The stages to pre-process a text are:
 - 1) Raw text (the data is a string)
 - 2) sentence segmentation into tokens(string is turned list of strings)
      - 2a) some standardisation - turning to lower case and spell checking
       - Here is where I think we'd do any other pre-processing via RegEx I think - if/as needed.
  - 3) Part of speech tagging (we now have a list of list of tuples)
 - 4) Named Entity Recognition
  
It is possible wrap put several stages together, however for these purposes I have done each stage one by one.
 

### 1) - start with some raw text as a string

In [3]:
document = ("She moved out last weeek. I am feeling vry sad and very lonely. I miss the little things, \
            like how she leaves her coffee cup in the sink and doesn't wash it up. I don't like these feelings.")
            #a few typos deliberate
            #am putting lonely and sad into one sentence as that has featured in discussions
            #deliberate use of the word "feeling" both as a verb and a noun
  

In [4]:
document

"She moved out last weeek. I am feeling vry sad and very lonely. I miss the little things,             like how she leaves her coffee cup in the sink and doesn't wash it up. I don't like these feelings."
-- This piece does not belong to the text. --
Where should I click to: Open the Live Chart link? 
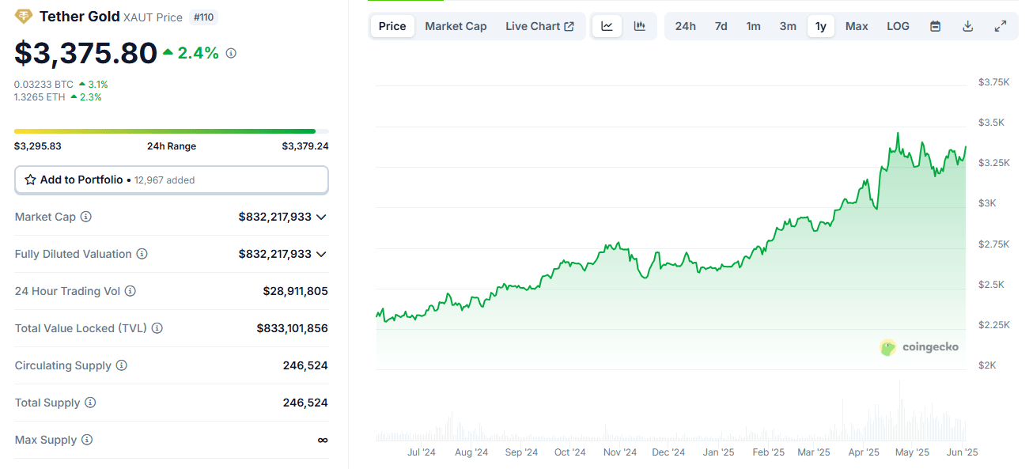539,26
### 2) Segmentation into tokens

In [5]:
#We are breaking down our document into sentences. This gives us a list of strings.
tokens = nltk.word_tokenize(document) #[2]

In [6]:
tokens # Tokens are a list of strings.

['She',
 'moved',
 'out',
 'last',
 'weeek',
 '.',
 'I',
 'am',
 'feeling',
 'vry',
 'sad',
 'and',
 'very',
 'lonely',
 '.',
 'I',
 'miss',
 'the',
 'little',
 'things',
 ',',
 'like',
 'how',
 'she',
 'leaves',
 'her',
 'coffee',
 'cup',
 'in',
 'the',
 'sink',
 'and',
 'does',
 "n't",
 'wash',
 'it',
 'up',
 '.',
 'I',
 'do',
 "n't",
 'like',
 'these',
 'feelings',
 '.']

#### 2a) Some standardisation  - specifically turning to lower case and then spell checking

In [7]:
tokens_lower = [word.lower() for word in tokens]
print(tokens_lower)

['she', 'moved', 'out', 'last', 'weeek', '.', 'i', 'am', 'feeling', 'vry', 'sad', 'and', 'very', 'lonely', '.', 'i', 'miss', 'the', 'little', 'things', ',', 'like', 'how', 'she', 'leaves', 'her', 'coffee', 'cup', 'in', 'the', 'sink', 'and', 'does', "n't", 'wash', 'it', 'up', '.', 'i', 'do', "n't", 'like', 'these', 'feelings', '.']


In [8]:
# Now for a spell check - NTLK default - 
#!pip install autocorrect
from autocorrect import Speller
check = Speller(lang='en')

In [10]:
correct_spell = []

for word in tokens_lower:
    correct_spell.append(check(word))    

print(correct_spell[:25])

#Spell checking needs attention - the default ntlk spell checker turns "loney" to "money" however works ok 
#with the errors I put in here.

['she', 'moved', 'out', 'last', 'week', '.', 'i', 'am', 'feeling', 'very', 'sad', 'and', 'very', 'lonely', '.', 'i', 'miss', 'the', 'little', 'things', ',', 'like', 'how', 'she', 'leaves']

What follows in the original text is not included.